* RECORDS PROVIDED:
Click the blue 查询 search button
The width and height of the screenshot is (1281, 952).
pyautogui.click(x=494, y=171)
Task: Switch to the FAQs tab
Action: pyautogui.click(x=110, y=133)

* TASK DESCRIPTION:
Find the line that contains "The width and". Repeat it and every line after it, exactly as written, up to and including the last line of the records above.

* WRITTEN ANSWER:
The width and height of the screenshot is (1281, 952).
pyautogui.click(x=494, y=171)
Task: Switch to the FAQs tab
Action: pyautogui.click(x=110, y=133)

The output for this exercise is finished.